--- TEXTO ---
· · ·

Pois é, minhas viagens a trabalho tinham rendido milhas, e eu tinha que virar pois estavam para vencer (difícil, não?!). Pensamos em ir para o nordeste mas a Bibi arrumou um curso e eu tive que inventar alguma coisa sozinho mesmo.
Emitir passagem com milha é um saco, nunca tem as datas que você quer, é demorado e ainda te mandam com umas conexões malucas.
Eu fiz Curitiba-São Paulo- Brasilia (poderiam ter mandado Cwb-BSB direto!)- Boa Vista (com escala em Manaus). Um amigo meu da epoca da faculdade mora lá e foi me buscar no aeroporto, apesar de já ser tarde da noite. Demos uma volta pela cidade, que me pareceu bem ajeitadinha. Não se contentando só com a engenharia, ele montou uma chopperia que acabou caindo no gosto do pessoal. Infelizmente estão mudando a Chopperia Mineira de lugar, e não pude conhecer. De qualquer maneira tomamos uma e batemos um papo, pois já fazia mais de 10 anos que não nos encontrávamos. Gente finíssima, aquelas pessoas que parecem um personagem de livro.

· · ·

--- REGISTROS FORNECIDOS ---
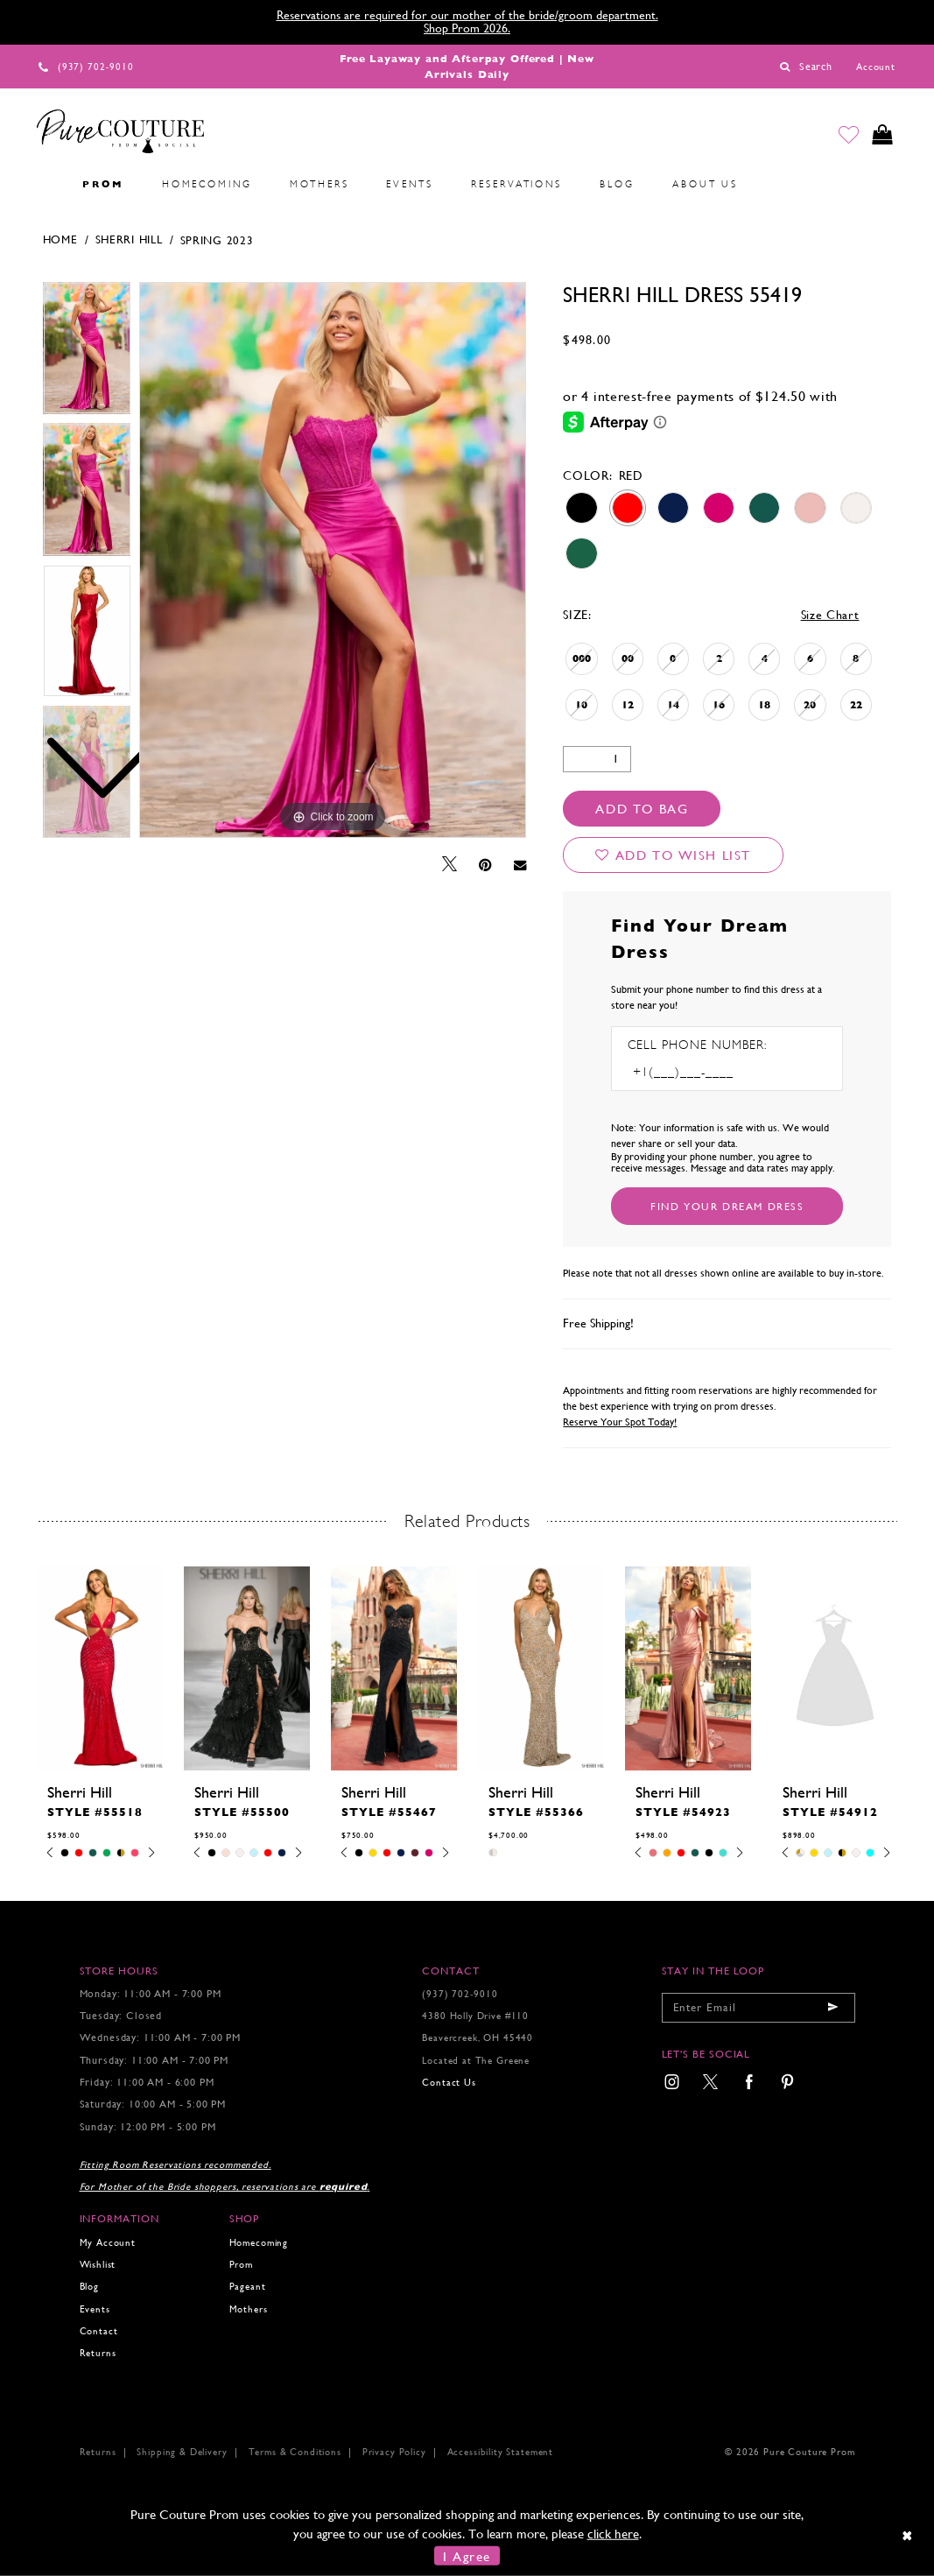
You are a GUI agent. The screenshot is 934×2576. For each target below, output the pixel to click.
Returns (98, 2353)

· · ·

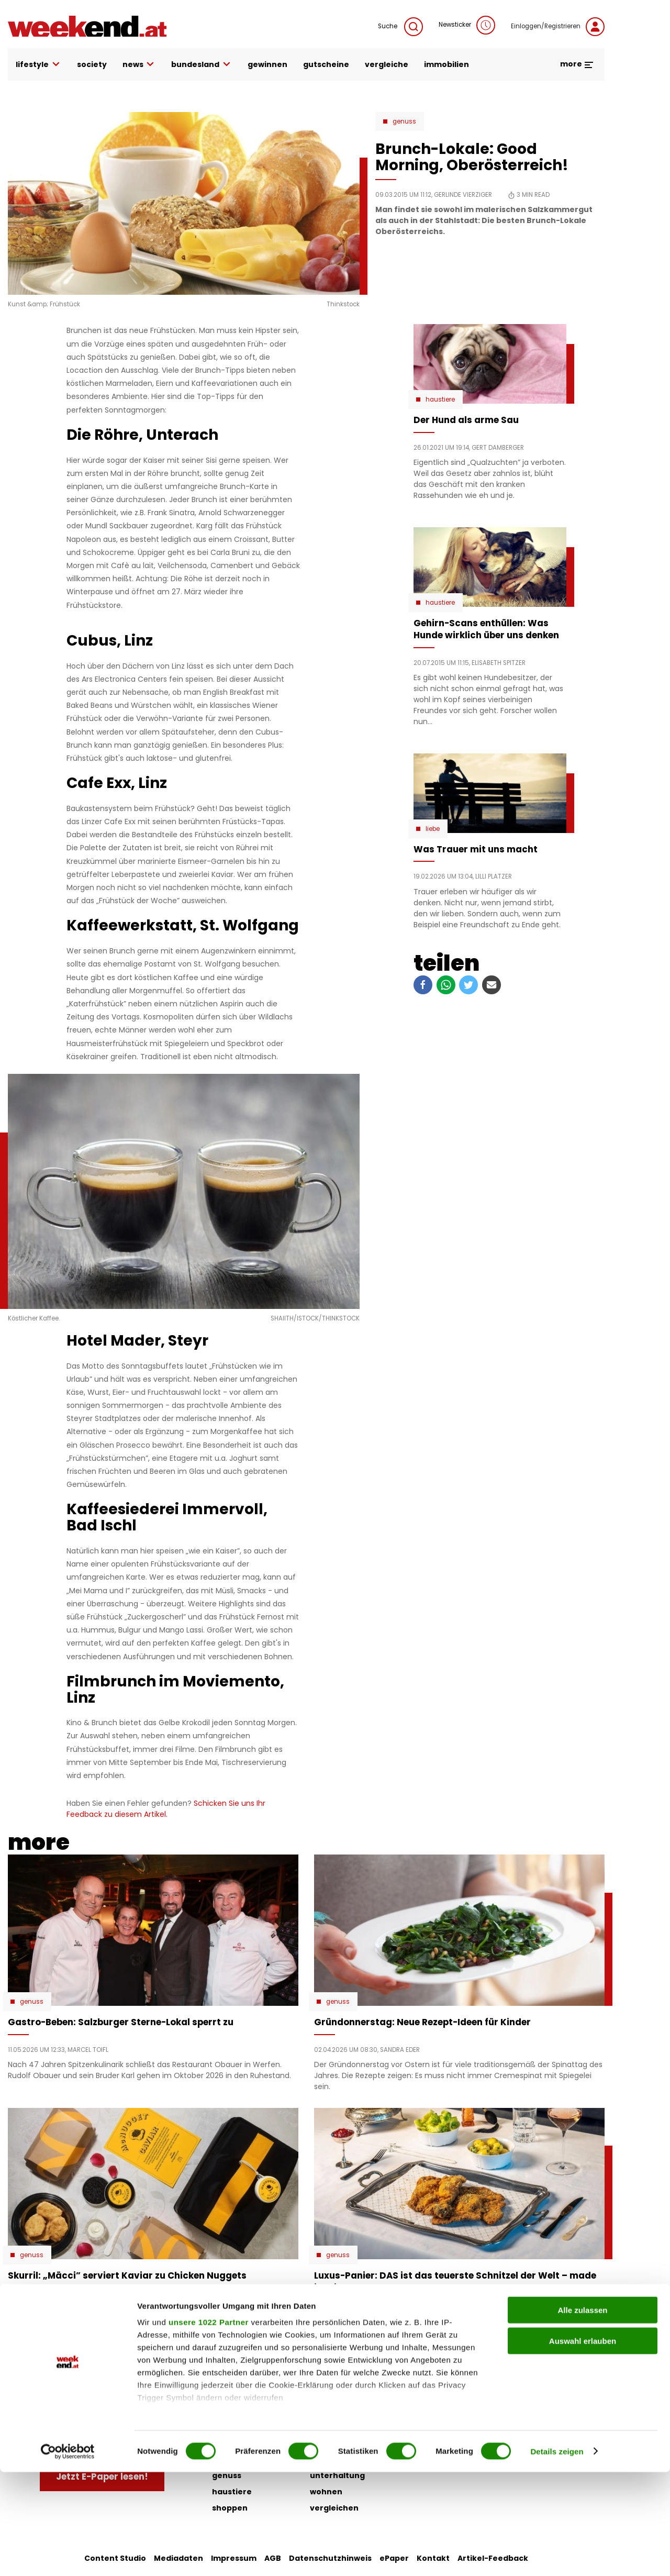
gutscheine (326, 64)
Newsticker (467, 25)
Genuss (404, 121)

· · ·

--- INSTRUÇÃO DADA A ---
Traduza para o inglês a seguinte frase do texto: "Emitir passagem com milha é um saco, nunca tem as datas que você quer, é demorado e ainda te mandam com umas conexões malucas."
--- INSTRUÇÃO DADA B ---
Reescreva em forma de lista, mantendo os fatos principais, o parágrafo do texto que começa com "Eu fiz Curitiba-São Paulo".

--- RESPOSTA CORRETA A ---
Booking a ticket with miles is a pain: they never have the dates you want, it takes forever, and on top of that they send you on some crazy connections.

--- RESPOSTA CORRETA B ---
- Trajeto: Curitiba–São Paulo–Brasília–Boa Vista, com escala em Manaus, quando poderia ter sido Curitiba–Brasília direto.
- Um amigo da época da faculdade, que mora em Boa Vista, foi me buscar no aeroporto já tarde da noite.
- Demos uma volta pela cidade, que me pareceu bem ajeitadinha.
- Além da engenharia, o amigo montou uma chopperia que caiu no gosto do pessoal. A Chopperia Mineira está mudando de lugar, então não pude conhecê-la.
- Mesmo assim, tomamos uma e conversamos, pois fazia mais de 10 anos que não nos víamos.
- O amigo é gente finíssima, parece um personagem de livro.